Palantir, the controversial analytics and data mining firm, still relies heavily on its US government contracts for revenue despite its public statements that it was branching out into more corporate clients, according to screenshots of the company’s S-1 filing acquired by TechCrunch. The financials, which the New York Times also has viewed, show Palantir has not once turned a profit since its founding in 2003.
Add to that the news it’s moving out of Silicon Valley because of “increasing intolerance and monoculture,” and you end up with a picture of a company that doesn’t have a lot of growth potential. It’s now clear Palantir is dependent on the current administration in Washington to maintain its existing revenue streams.
Palantir confidentially filed for an IPO last month, but has yet to announce when it will go public. The S-1 filing shows Palantir had revenue of $742.5 million in 2019, a 25 percent increase from the same period a year earlier. But that wasn’t enough to cover expenses; the company had a net loss of $580 million, according to the Times. It has a private market valuation of $20 billion, and has raised more than $3 billion in funding. That net loss is partly explained by how much money Palantir is burning on marketing — the company spent $450 million on marketing in two years.
As for the increase in revenue, $102 million came from existing Palantir customers, according to TechCrunch’s analysis. Palantir brought in $345.5 million from work with the US government last year, and $397 million from commercial clients, according to the Times.
Palantir is best known for its work with the US government, which have included a contract with the Army to develop a new intelligence interpretation platform, worth an estimated $823 million.

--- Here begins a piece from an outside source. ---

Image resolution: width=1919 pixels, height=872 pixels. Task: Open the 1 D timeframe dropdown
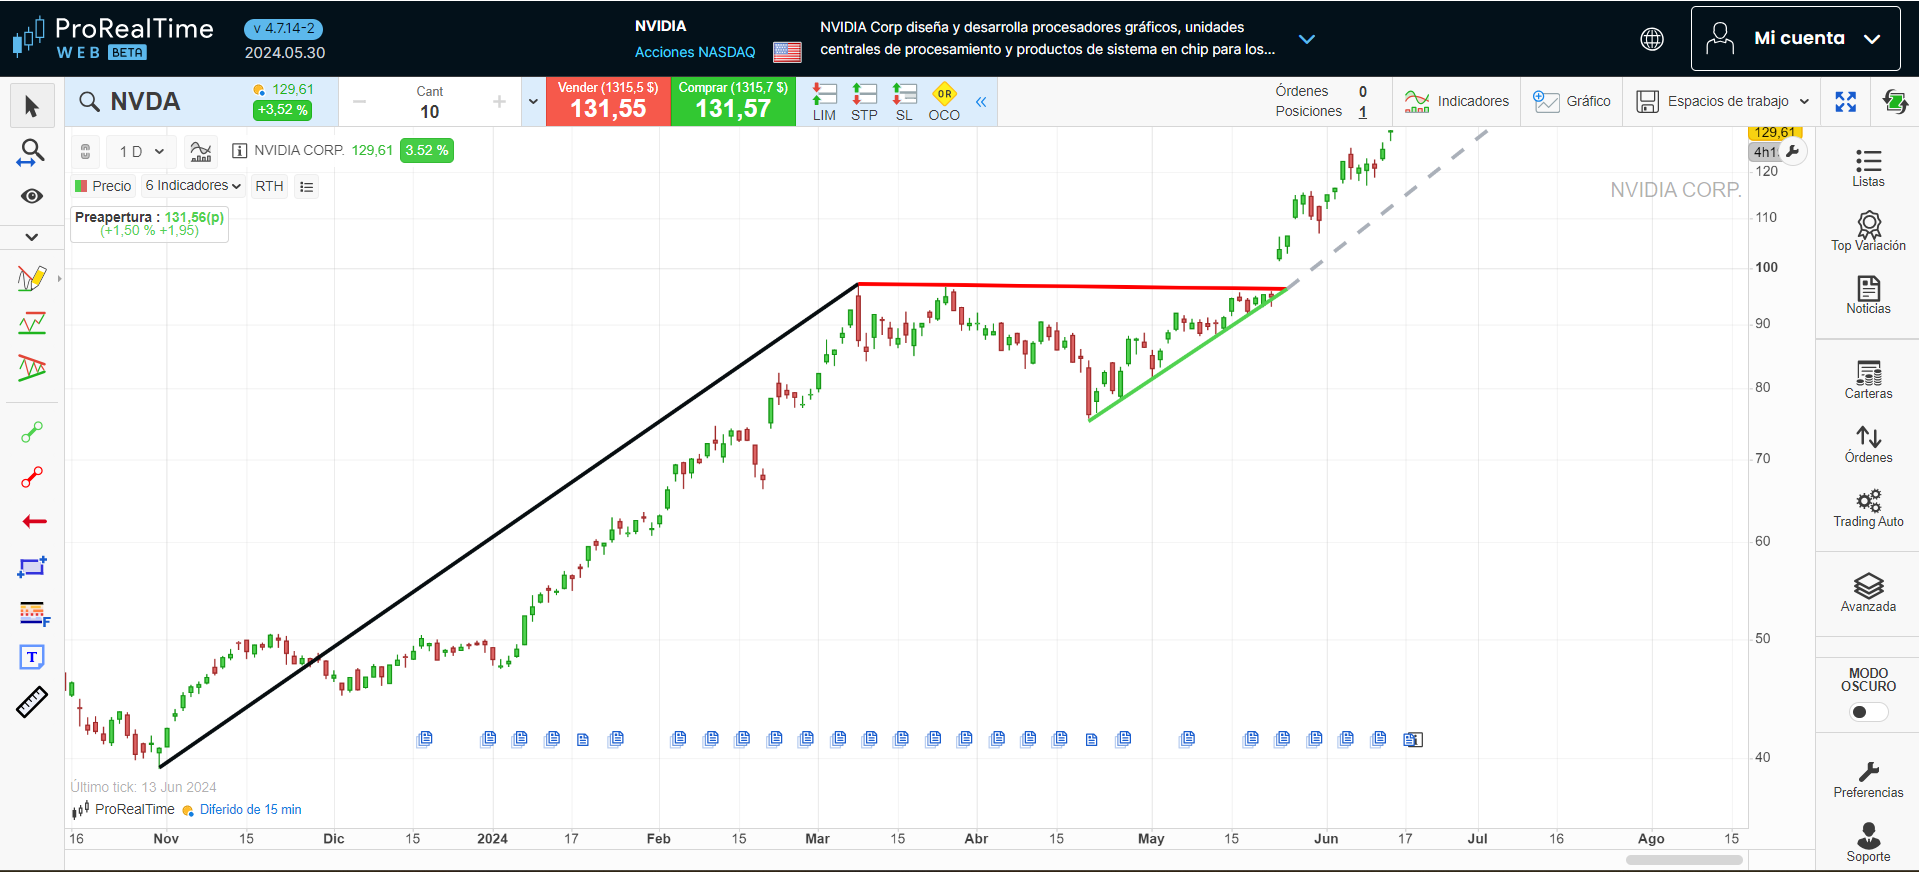pyautogui.click(x=141, y=152)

It’s also worked in the past with US Customs and Border Protection to track immigrants and travelers at the border, and in 2018, was found to be secretly testing its predictive policing software in New Orleans.
More recently, Palantir was discovered to be building a tool for the Department of Health and Human Services (HHS) to track the spread of the coronavirus. It remains unclear how that data is being used and collected.
Palantir co-founder Peter Thiel supported President Trump’s election in 2016, and he has reportedly used his status as a member of Facebook’s board of directors to push policies that help the president, especially when it comes to oversight of political ads on the platform. Early on, Thiel supported the president’s reelection, but last month reportedly said he was distancing himself from Trump.
The last 12 months have been a tough time for unicorns; the much-anticipated WeWork IPO flopped and was withdrawn, resulting in co-founder Adam Neumann leaving (with a $1.7 billion payout) and suing investor SoftBank for breach of contract. Short-term rental platform Airbnb confidentially filed for an IPO last week, with the Wall Street Journal valuing the company at about half of its peak 2017 value. So it’s hard to predict who, in 2020, would seek to buy stock in a company known for its secrecy and technology with questionable privacy controls. Especially since these documents suggest Palantir falls short of the hype.